When he leaves you, he will say, "It's not you, it's me."  He will say it is all his fault.  He will say
he has changed, there's nothing you can do, things are not the same anymore.  He will say he
knows it hurts you now but this will make you happy later.

                                                    (You will say, out loud, "Can we please just talk about this?")

                                                                      He will say his mind is made up.  He will say he still
                                                                      loves you.  He will say I hope we can still be friends.

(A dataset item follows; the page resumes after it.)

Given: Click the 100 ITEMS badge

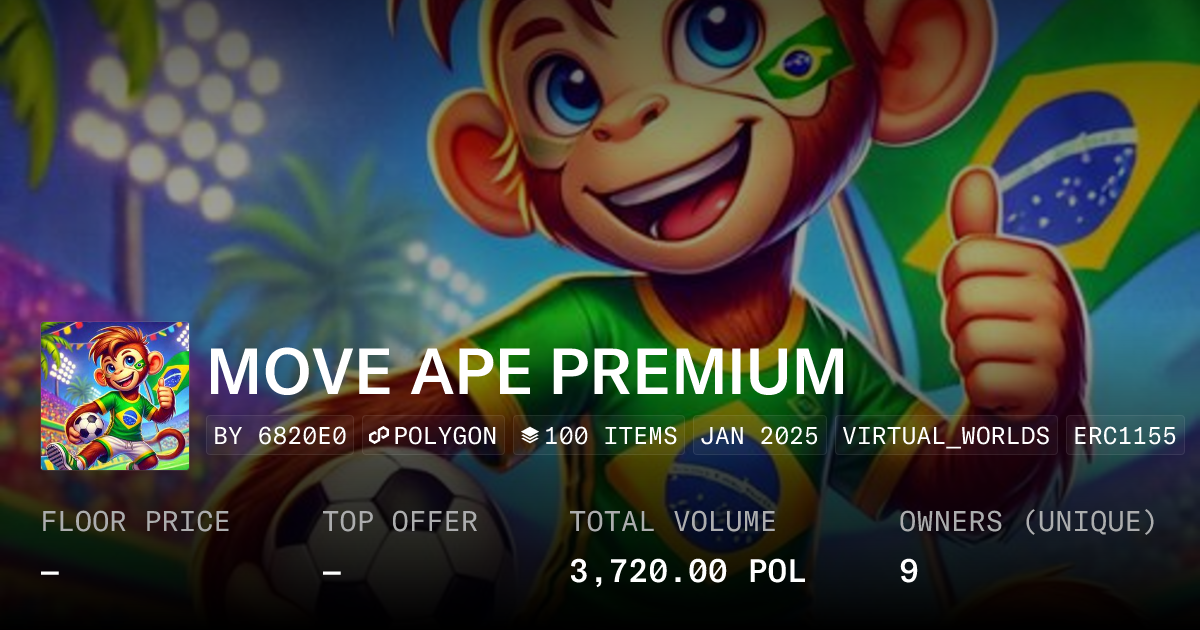Looking at the screenshot, I should (x=599, y=436).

When he leaves you, he will say, "Of course it's you, you crazy bitch!"  He will say it is all your
fault.  He will say you changed.  He will say you are not the girl he married.

                                (You will say, to yourself, "Well, no.  Mostly because I am no longer a girl.")

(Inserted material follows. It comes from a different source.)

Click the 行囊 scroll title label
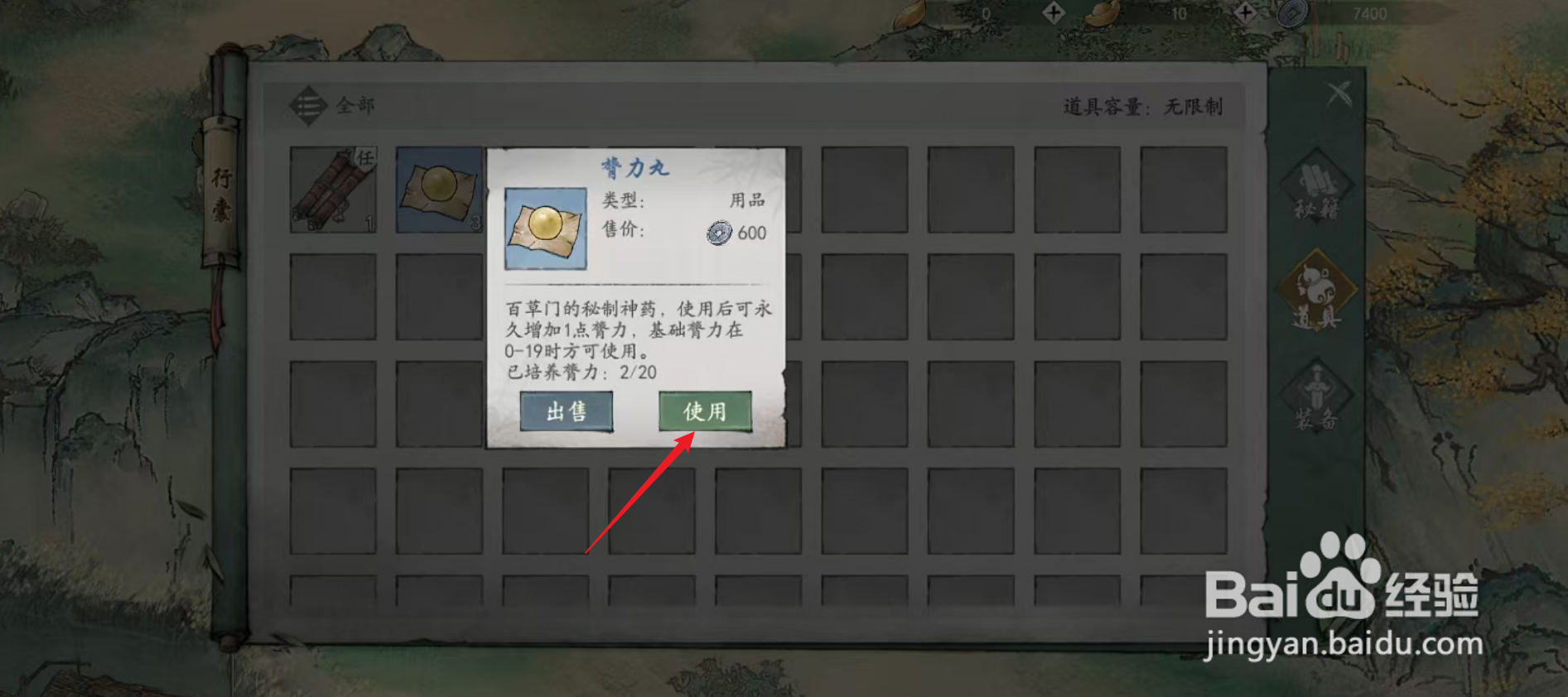The height and width of the screenshot is (697, 1568). tap(222, 195)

                                            He will say none of his friends ever liked you.  He will say you were
                                                            a mistake.  He will say he doesn't love you, not anymore.

                                                                  He will say he is keeping the television, by the way.
                                            He will say don't call me.  He will say I don't want to see you again.



When he leaves you, he will say nothing.  No explanation, no reason why.  When you scream
and cry and thrash on the ground shouting, "Just talk to me!" he will only blink and say, "I
don't know what you want me to say."  He will be gone by the time you come home from the
grocery store, arms loaded with the apple juice and Little Debbie snacks and rack of lamb you
know he loves.  He will leave you in the bed that smells like him, alone in a hurricane with the
wind rattling the windows and a leak sprung overhead.

Liz Egan holds an MFA in fiction writing from George Mason University.  Her writing has been published in ink & coda and Sliced Bread.  She teaches writing and directs the writing center at Millsaps College in Jackson, Mississippi.